Die Debatte: Markus Ritter (CVP/SG), Präsident des Bauernverbands, stösst sich im Bericht vor allem am Abbau des Grenzschutzes: «Damit würden der Schweizer Landwirtschaft rund 800 Millionen bis eine Milliarde Franken an Wertschöpfung verloren gehen. Dies würde auf unsere Einkommen durchschlagen.» Es gelte den Bericht des Bundesrats gründlich zu überarbeiten: «Die nationale Agrarpolitik und die internationale Handelspolitik sind zu trennen.»
Auch Landwirt Toni Brunner (SVP/SG) sah im Bericht «keine taugliche Grundlage» für die nächste Agrarreform: «Von der internationalen Komponente, die diesen Bericht dermassen dominiert, ist abzusehen.» Das sei kein Präjudiz für oder gegen Freihandel, fügte Brunner an. Doch diese Frage sollte separat behandelt werden.
Der Landwirt Marcel Dettling (SVP/SZ) drückte sich weniger diplomatisch aus: «Der Bericht ist für die ganze Schweizer Landwirtschaft ein Schlag mitten ins Gesicht.»
Martin Landolt (BDP/GL) befand: «Wir wollen die Agrarpolitik auf inhaltlich anderen Beinen.» Das bedeute aber kein Nein zu Mercosur, dem Freihandelsabkommen mit südamerikanischen Staaten, das Schneider-Ammann forciert.
Eine Rückweisung hat keine rechtliche Bindung für den Bundesrat.
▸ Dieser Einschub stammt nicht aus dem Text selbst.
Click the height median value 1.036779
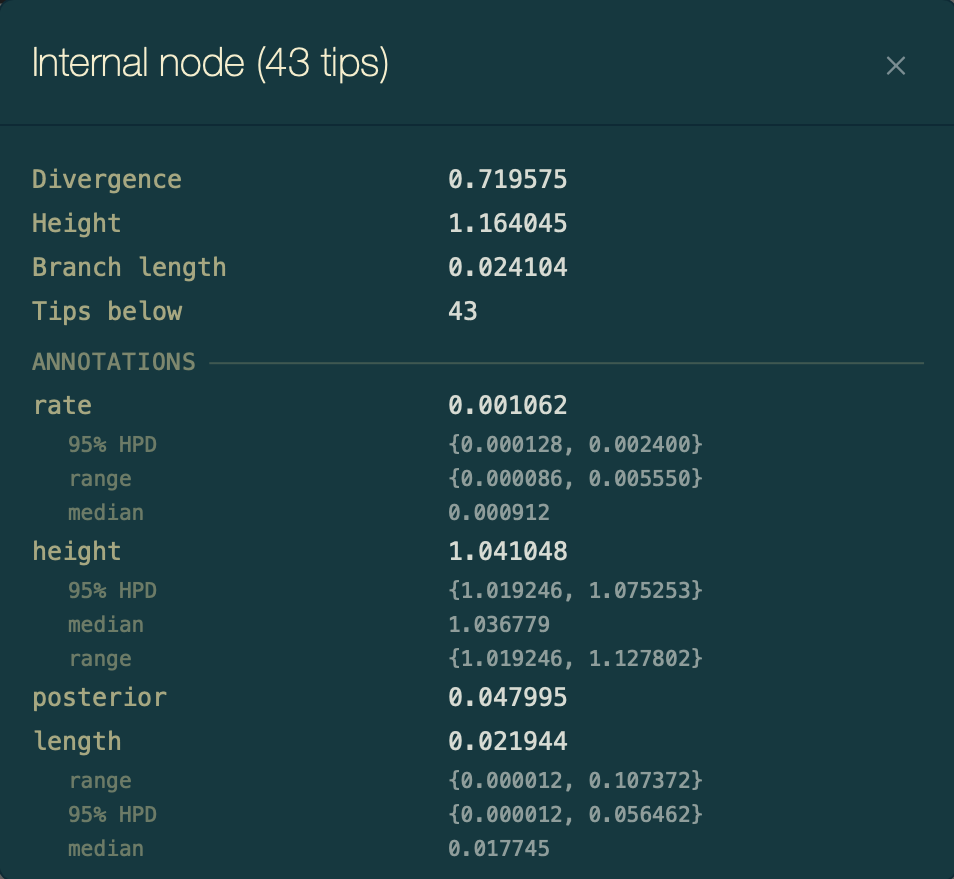This screenshot has height=879, width=954. point(499,625)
Das ist eine Übung fürs Schaufenster.
Beat Walti (FDP/ZH) warf den Bauernvertretern vor, sich eine Machtprobe mit dem Bundesrat zu liefern statt konstruktiv mitzuarbeiten: «Die interessierten Kreise haben nicht nur die Messer gewetzt, sie haben ein eigentliches Kesseltreiben veranstaltet, als ob es bereits um die Weichenstellung der künftigen Agrarpolitik geht.» Das sei aber nicht der Fall, beschwichtigte Walti: Die Politik werde erst noch gemacht, konkret mit der Agrarpolitik 2022+.
Auch für Beat Jans (SP/BS) betrieben die Gegner der Gesamtschau einen Kampf gegen Windmühlen: «Eine Rückweisung hat keine rechtliche Bindung für den Bundesrat. Das ist eine Übung fürs Schaufenster.» So zu politisieren sei sinnfrei und würde den politischen Prozess aufhalten. Schliesslich gäbe es auch aus SP-Sicht einiges zu kritisieren, etwa die «Freihandelseuphorie» oder die miserable Altersvorsorge vieler Landwirte. Eine Rückweisung bewirke aber nichts.
Maya Graf (Grüne/BL) kritisierte den Bericht aus ökologischer Sicht: «Der Bundesrat will eine Fitnesskur für einen forcierten Freihandel.» In seinem «Freihandelseifer» verpasse es der Bundesrat aber, Lösungsvorschläge für die ökologischen Schwachstellen der Agrarpolitik auf den Tisch zu legen. Fairer Handel sei der dritte Weg zwischen Abschottung und schrankenlosem Freihandel auf Kosten von Mensch, Umwelt und Tier.
Der Bundesrat braucht Sie und Sie brauchen den Bundesrat.
Bundesrat Schneider-Ammann plädierte für eine Gesamtschau: Man müsse alles sehen, die Umwelt, die ausländische Konkurrenz, den nötigen Marktzugang für andere Branchen: «Es wird kein Segment einem anderen geopfert, das kann nicht die Idee sein. Aber den Grenzschutz etwas zurücknehmen und mit Exportvolumen kompensieren, das ist die Idee, die wir mit der Landwirtschaft haben.»
Schneider-Ammann sagte, die «Zeit der Auseinandersetzung in teils etwas gehässigem Tonfall» sei vorbei: «Ich biete Ihnen an, Schritt für Schritt zu gehen und dafür zu sorgen, dass wir die beste Landwirtschaft haben. Der Bundesrat braucht Sie und Sie brauchen den Bundesrat.»